Once the line containing "Click the filter" has been printed, stop; print every line before it exactly, starting at the top of the material below.

TASK INPUT:
──────

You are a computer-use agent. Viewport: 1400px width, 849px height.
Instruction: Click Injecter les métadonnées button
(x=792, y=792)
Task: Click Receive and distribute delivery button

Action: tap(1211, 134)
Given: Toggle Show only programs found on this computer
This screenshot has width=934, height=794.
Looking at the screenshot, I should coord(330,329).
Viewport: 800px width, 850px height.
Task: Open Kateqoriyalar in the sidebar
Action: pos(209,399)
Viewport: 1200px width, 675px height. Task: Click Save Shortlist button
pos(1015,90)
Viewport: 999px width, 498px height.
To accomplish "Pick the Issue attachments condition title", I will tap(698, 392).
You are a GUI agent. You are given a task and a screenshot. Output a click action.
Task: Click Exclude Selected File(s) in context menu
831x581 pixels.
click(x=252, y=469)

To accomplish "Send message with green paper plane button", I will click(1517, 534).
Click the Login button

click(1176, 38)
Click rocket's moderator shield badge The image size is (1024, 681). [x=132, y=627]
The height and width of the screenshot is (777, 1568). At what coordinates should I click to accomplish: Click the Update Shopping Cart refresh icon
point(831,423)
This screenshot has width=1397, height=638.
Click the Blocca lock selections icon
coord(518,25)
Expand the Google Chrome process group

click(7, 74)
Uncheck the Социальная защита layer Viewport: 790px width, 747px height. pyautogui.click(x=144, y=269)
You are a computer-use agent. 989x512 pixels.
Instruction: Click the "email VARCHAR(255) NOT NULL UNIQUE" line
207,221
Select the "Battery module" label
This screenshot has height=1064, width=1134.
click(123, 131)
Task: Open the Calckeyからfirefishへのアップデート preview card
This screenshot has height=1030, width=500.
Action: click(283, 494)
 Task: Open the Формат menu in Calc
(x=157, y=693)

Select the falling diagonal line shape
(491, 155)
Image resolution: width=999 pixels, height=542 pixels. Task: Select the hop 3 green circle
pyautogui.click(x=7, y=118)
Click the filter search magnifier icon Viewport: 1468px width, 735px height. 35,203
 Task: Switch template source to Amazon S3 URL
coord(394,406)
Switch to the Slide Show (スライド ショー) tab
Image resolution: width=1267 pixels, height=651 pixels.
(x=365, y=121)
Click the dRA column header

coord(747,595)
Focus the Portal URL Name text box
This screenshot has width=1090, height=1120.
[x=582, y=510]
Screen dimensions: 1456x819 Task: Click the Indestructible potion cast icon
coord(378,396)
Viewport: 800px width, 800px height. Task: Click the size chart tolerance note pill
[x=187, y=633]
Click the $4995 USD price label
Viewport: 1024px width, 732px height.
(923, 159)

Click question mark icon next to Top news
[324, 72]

──────

SOLUTION BELOW:
You are a computer-use agent. Viewport: 1400px width, 849px height.
Instruction: Click Injecter les métadonnées button
(x=792, y=792)
Task: Click Receive and distribute delivery button

Action: tap(1211, 134)
Given: Toggle Show only programs found on this computer
This screenshot has width=934, height=794.
Looking at the screenshot, I should coord(330,329).
Viewport: 800px width, 850px height.
Task: Open Kateqoriyalar in the sidebar
Action: pos(209,399)
Viewport: 1200px width, 675px height. Task: Click Save Shortlist button
pos(1015,90)
Viewport: 999px width, 498px height.
To accomplish "Pick the Issue attachments condition title", I will tap(698, 392).
You are a GUI agent. You are given a task and a screenshot. Output a click action.
Task: Click Exclude Selected File(s) in context menu
831x581 pixels.
click(x=252, y=469)

To accomplish "Send message with green paper plane button", I will click(1517, 534).
Click the Login button

click(1176, 38)
Click rocket's moderator shield badge The image size is (1024, 681). [x=132, y=627]
The height and width of the screenshot is (777, 1568). At what coordinates should I click to accomplish: Click the Update Shopping Cart refresh icon
point(831,423)
This screenshot has width=1397, height=638.
Click the Blocca lock selections icon
coord(518,25)
Expand the Google Chrome process group

click(7, 74)
Uncheck the Социальная защита layer Viewport: 790px width, 747px height. pyautogui.click(x=144, y=269)
You are a computer-use agent. 989x512 pixels.
Instruction: Click the "email VARCHAR(255) NOT NULL UNIQUE" line
207,221
Select the "Battery module" label
This screenshot has height=1064, width=1134.
click(123, 131)
Task: Open the Calckeyからfirefishへのアップデート preview card
This screenshot has height=1030, width=500.
Action: click(283, 494)
 Task: Open the Формат menu in Calc
(x=157, y=693)

Select the falling diagonal line shape
(491, 155)
Image resolution: width=999 pixels, height=542 pixels. Task: Select the hop 3 green circle
pyautogui.click(x=7, y=118)
Click the filter search magnifier icon Viewport: 1468px width, 735px height. 35,203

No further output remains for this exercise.